Nefes, Bergamalı müzisyenlerin alamet-i farikası. Nefesli çalgılarda tüm ekollerden farklı bir teknikleri var. Bu tekniğin sihri ise farklı nota aralıklarına ustalıkla inip çıkabilmekte gizli. Benli, aradaki farkı, “Nefeslilerde bizim gibi üfleyen yoktur, mesela Balıkesirliler çok acı üfler. Biz keman ve kanunla beraber sazların arasına girip çalarız, diğerleri klarneti zurna çalar gibi çalar. Tüm mesele enstrümanı çalarken koma dediğimiz nota aralarına esneyebilmek.  Bu nedenle klarnet ve trompet konusunda Bergama tekniği çok üst düzeydedir” şeklinde anlatıyor.  

Bu tekniğin nasıl öğrenildiğine de şöyle cevap veriyor Benli: “İlk şart çalışmak, çok çalışmak. Bir notayı düzgün çıkarabilmek için saatlerini vermek. Bu da biraz eğitim işi. Bizim aramızdaki tek konservatuarlı müzisyen Hüsnü'dür. Hepimiz aileden alaylıyız. Ama tüm gayretimiz, bizden sonraki kuşakların okullu, eğitimli olması… Hüsnü bu açıdan gençlere çok güzel bir örnek ama gel gör ki,  günümüz şartlarında gençlerimiz bir an evvel para kazanmak istiyor. Bergama Belediyesi yıllardan beri keman, gitar, piyano ve klarnet kursları veriyor. Çocuklara nota öğretiyorum. Anaları 'Bırak nota öğretmeyi, çocuklara Harmandalı, Çiftetelli öğretiver de düğünlerde çalsınlar' diyor. Belki çocuk geliştirecek kendini, Güzel Sanatlar'a gidecek?”

BİR BAŞKA OLUR ROMAN DÜĞÜNÜ...

Ama düğün deyip de geçmemek lazım.

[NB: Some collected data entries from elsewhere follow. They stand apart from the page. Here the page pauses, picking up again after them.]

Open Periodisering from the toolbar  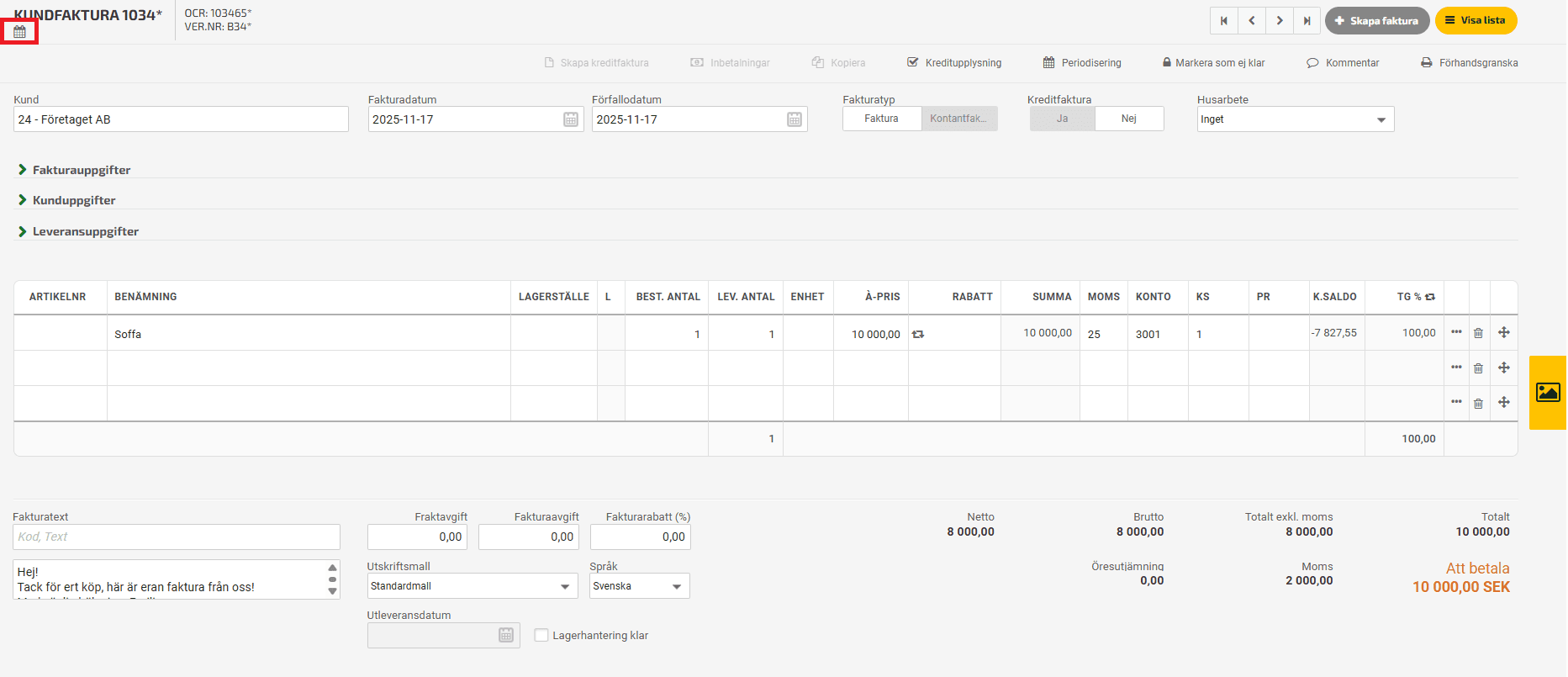click(x=1082, y=63)
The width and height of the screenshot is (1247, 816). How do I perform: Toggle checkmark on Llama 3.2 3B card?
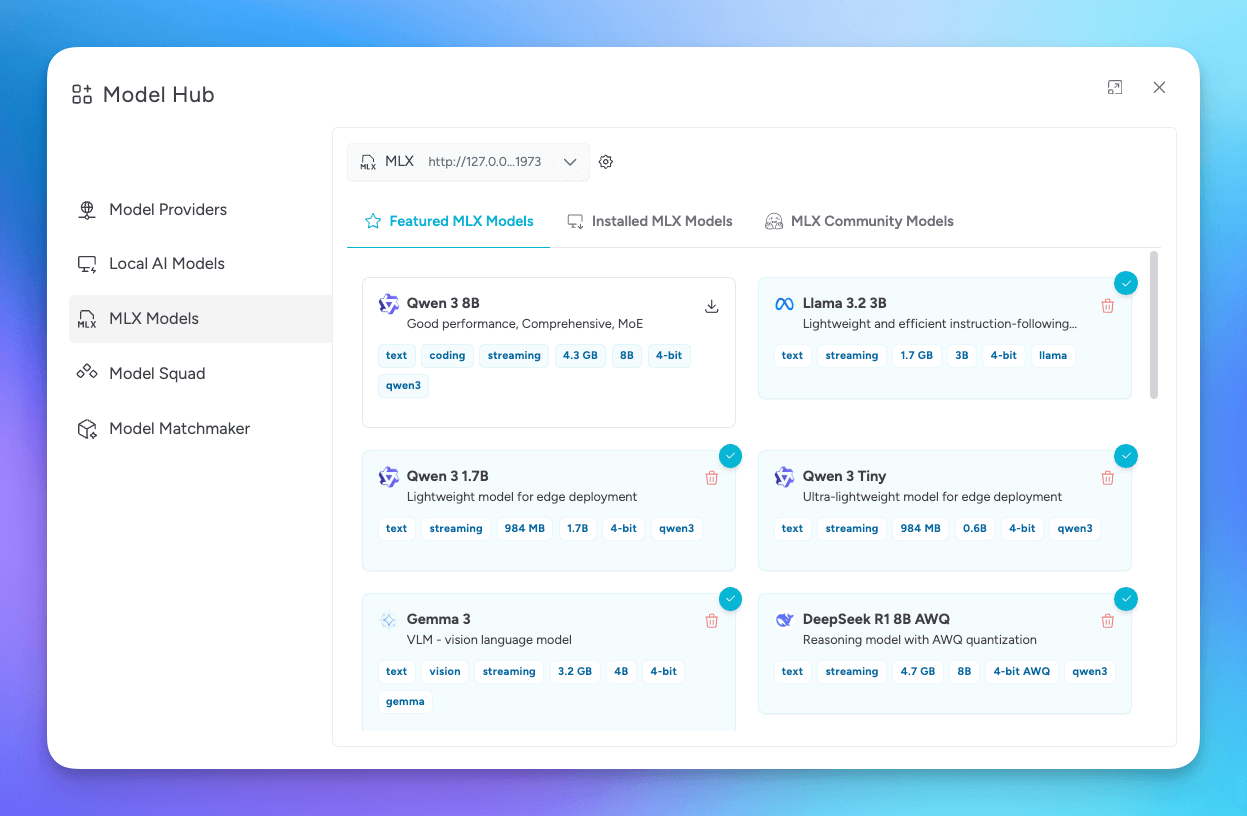1126,283
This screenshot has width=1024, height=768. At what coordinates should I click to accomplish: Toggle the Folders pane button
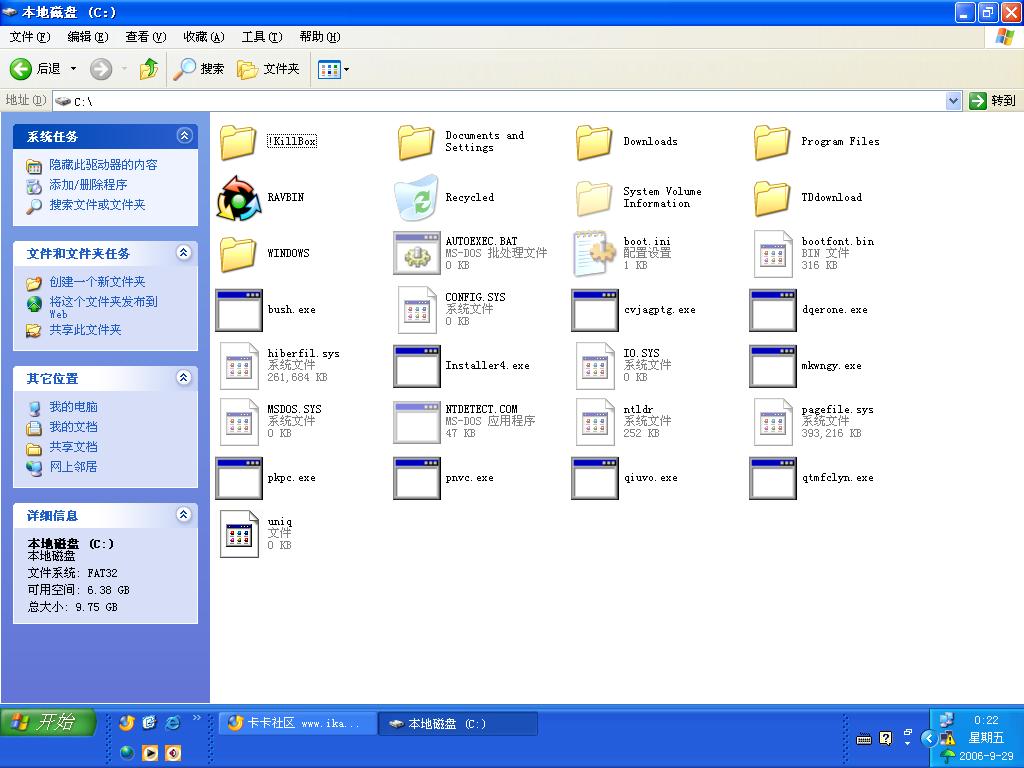pyautogui.click(x=269, y=69)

Düğünler Bergama'da önemli bir ritüel. Damat evinde başlıyor, gelin almayla sürüyor. Üç gün, üç geceye kadar süren bir seyirlik. Roman düğünleri ise çok daha başka. Ferit Benli anlatıyor: “Mesela bu akşam Roman düğününde çalacağız. Klavyede damat olacak. Davul ve darbukada benim oğlum, kemanda damadın kardeşi. Aramızda yabancı yok anlayacağın. Bizim düğünlerde çok seçkin müzisyenler çalar. Bölgenin en iyilerini çağırırız. Bütün hünerini ortaya koyman lazım. Ne ben para sorarım, ne de onlar ister. Kalkar gelirler Çanakkale'den, İzmir'den veya Soma'dan. Oğluma bir düğün yaptım, 850 kişilik. Kızımı da oğlanın düğününde görüp çok beğenmişler. Hemen ardından istediler, sekiz ay içinde onu da evlendirdik. Görkemli bir orkestra kurdum, bin kişiyi eğlendirdik Bergama'da.”

Atmaca Mahallesi'nin genç müzisyen tayfası.
‘5 YAŞINDAKİ FERİT’İN DAVULDA YAKALADIĞI RİTİM GÖRÜLMEYE DEĞER’

Derken çocuklar geliyor kahveye, yaşları 5 ile 15 arasında. Ellerinde boylarından büyük davullar. Hepsi de Hüsnü'nün fanatik hayranları. Kahvedekiler, “Hadi çalın bir Roman havası” deyince davulda Ferit ve Talha, klarnette Hicaz ve Muhammet’ten oluşan “tayfa” büyük bir ciddiyetle başlıyor hünerlerini konuşturmaya. Ah İstanbul’dan girip Roman havasından çıkıyorlar. Büyük hayalleri var çocukların. 8 yaşındaki Hicaz'ın hayali dizilerde oyuncu olmak, en beğendiği dizi olan Çukur’un kahramanı Yamaç’ı canlandırmak istiyor. Ama asla silah kullanmayacak...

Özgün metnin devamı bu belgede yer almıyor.